Data mining tools for Safeway app.
Make sure you have Python 3.9+ and Poetry installed:
pip install poetry
Then, clone and init the project:
git clone git@github.com:littlepea/safeway-data.git
cd safeway-data
poetry install
In order to access Google Sheets, you'll need to prepare some secrets such as DEVELOPER_KEY
.
You can place them in config/.env
file menually or ask @littlepea to provide you a file with secrets.
If you want to fill out the secrets manually you can start from this template:
cp config/.env.example config/.env
Check the --help
for the CLI:
❯ poetry run python main.py --help
Usage: main.py [OPTIONS]
Options:
--dry-run / --no-dry-run [default: no-dry-run]
--install-completion [bash|zsh|fish|powershell|pwsh]
Install completion for the specified shell.
--show-completion [bash|zsh|fish|powershell|pwsh]

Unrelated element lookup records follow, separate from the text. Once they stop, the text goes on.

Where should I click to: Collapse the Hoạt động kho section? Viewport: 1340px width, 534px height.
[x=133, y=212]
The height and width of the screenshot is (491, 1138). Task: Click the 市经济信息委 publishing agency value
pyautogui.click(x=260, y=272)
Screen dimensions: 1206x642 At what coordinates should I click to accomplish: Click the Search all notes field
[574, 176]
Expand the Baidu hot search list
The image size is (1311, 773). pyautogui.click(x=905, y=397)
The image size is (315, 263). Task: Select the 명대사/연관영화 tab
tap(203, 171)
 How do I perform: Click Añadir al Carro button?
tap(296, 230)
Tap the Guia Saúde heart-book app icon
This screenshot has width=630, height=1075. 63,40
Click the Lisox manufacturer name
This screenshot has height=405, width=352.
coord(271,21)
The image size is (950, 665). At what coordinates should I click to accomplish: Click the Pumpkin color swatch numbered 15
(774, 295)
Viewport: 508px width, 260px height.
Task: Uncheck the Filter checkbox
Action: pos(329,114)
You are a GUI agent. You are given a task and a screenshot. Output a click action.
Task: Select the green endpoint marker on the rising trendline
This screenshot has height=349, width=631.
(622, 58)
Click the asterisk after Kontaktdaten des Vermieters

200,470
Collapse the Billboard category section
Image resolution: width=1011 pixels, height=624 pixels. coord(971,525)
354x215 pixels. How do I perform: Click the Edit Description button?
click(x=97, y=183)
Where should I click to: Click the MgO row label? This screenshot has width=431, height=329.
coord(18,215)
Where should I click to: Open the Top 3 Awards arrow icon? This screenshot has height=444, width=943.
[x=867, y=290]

Show completion for the specified shell, to
copy it or customize the installation.
--help Show this message and exit.
Run the actual conversion script:
❯ poetry run python main.py
Loading records from spreadsheet 1Y1QLbJ6gvPvz8UI-TTIUUWv5bDpSNeUVY3h-7OV6tj0
Saved 272 results into data/output.example.csv
If you have any questions, contact @littlepea
❯ poetry run pytest
Test session starts (platform: darwin, Python 3.9.12, pytest 7.1.2, pytest-sugar 0.9.4)
collecting ...
tests/test_spreadsheet_adapter.py ✓ 50% █████
tests/test_convert_data.py ✓ 100% ██████████
Results (0.34s):
2 passed
All the Scrapy spiders are in the scraping
directory.
You can run a specific spider by supplying the name and output file:
poetry run scrapy crawl dopomoga -o data/dopomoga.csv
You can place your new spiders into scraping/spiders
directory and implement according
to the Scrapy tutorial.
It's highly recommended to add unit tests for your spider's parse
method.